Retype the line in which "Viewport: 595px width, 290px height." appears, then every line after it until the records end. Leave out the pictures.

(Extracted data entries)
§

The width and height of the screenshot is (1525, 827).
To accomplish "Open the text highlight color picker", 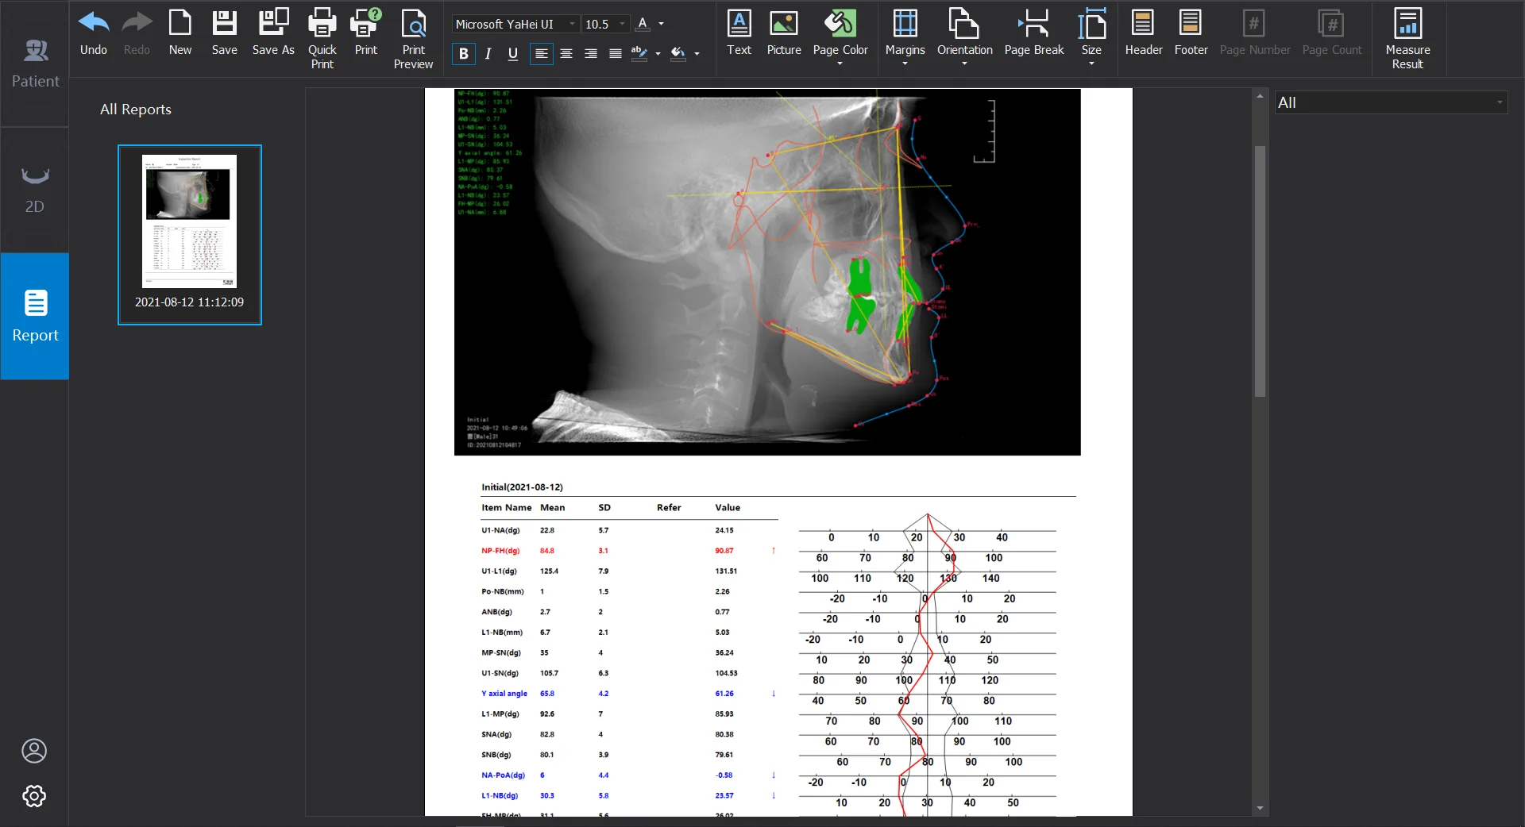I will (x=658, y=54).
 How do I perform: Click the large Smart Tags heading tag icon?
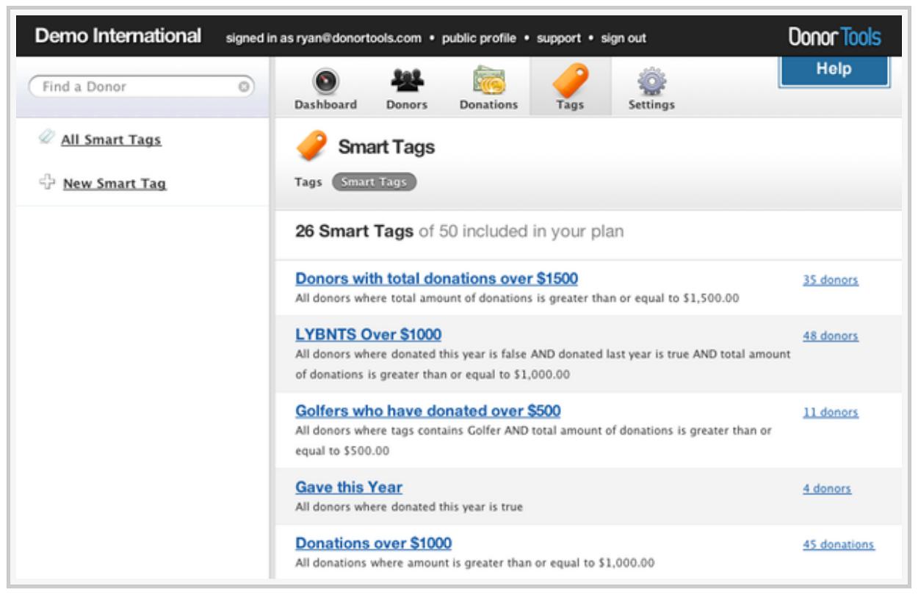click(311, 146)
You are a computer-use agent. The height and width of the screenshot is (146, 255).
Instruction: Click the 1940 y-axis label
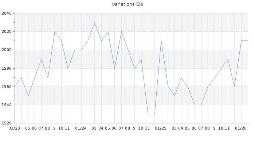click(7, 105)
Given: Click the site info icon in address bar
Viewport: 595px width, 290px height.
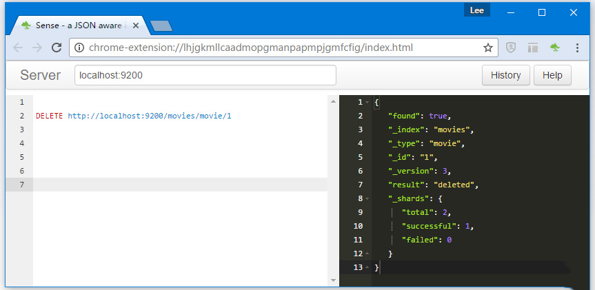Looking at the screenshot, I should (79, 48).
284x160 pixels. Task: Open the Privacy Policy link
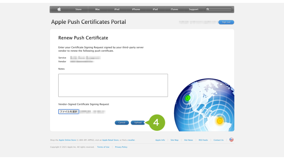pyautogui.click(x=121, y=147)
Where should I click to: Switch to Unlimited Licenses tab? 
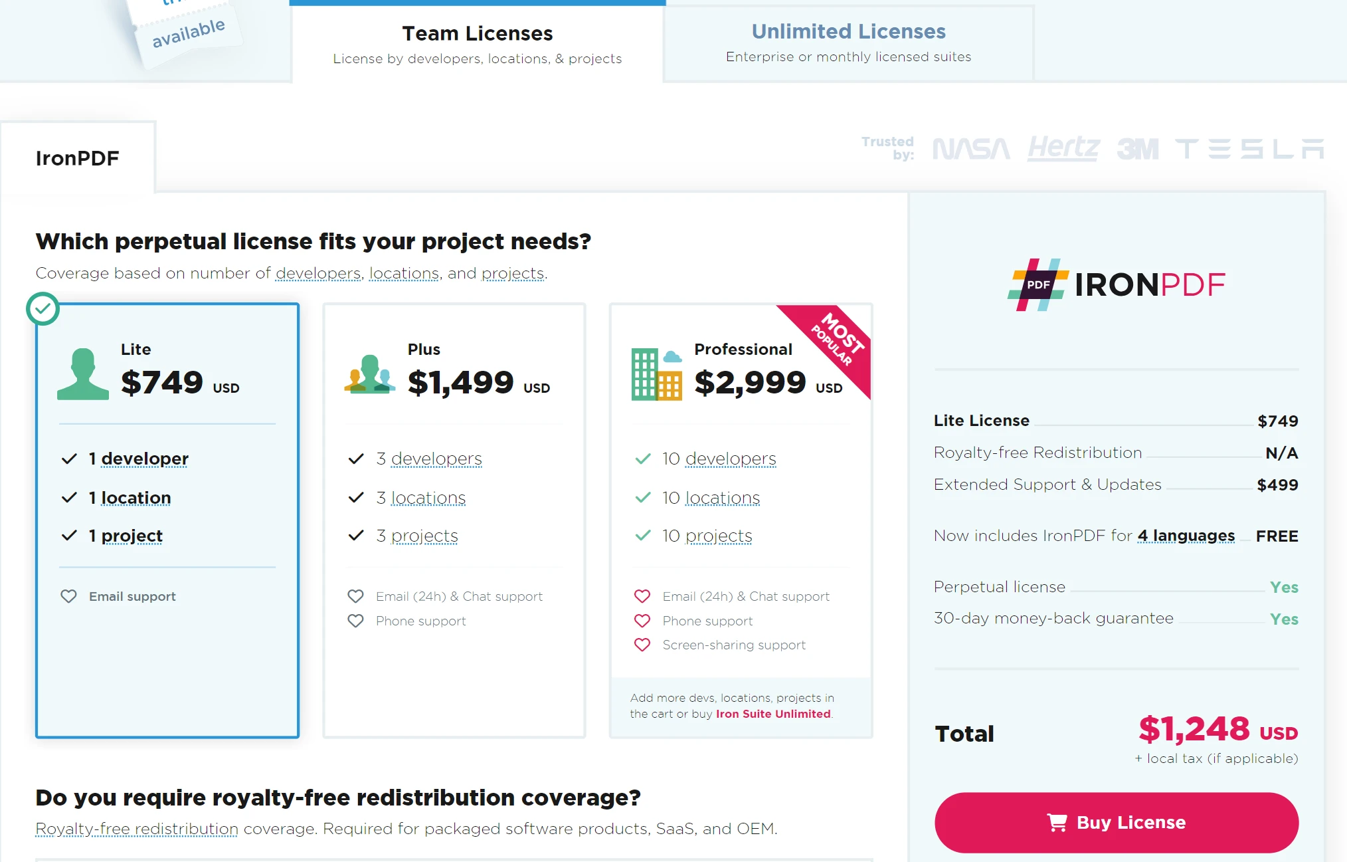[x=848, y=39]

§

§ **RESPONSE AREA**:
Viewport: 595px width, 290px height.
Looking at the screenshot, I should (79, 48).
284x160 pixels. Task: Open the Privacy Policy link
pyautogui.click(x=121, y=147)
Where should I click to: Switch to Unlimited Licenses tab? 
[x=848, y=39]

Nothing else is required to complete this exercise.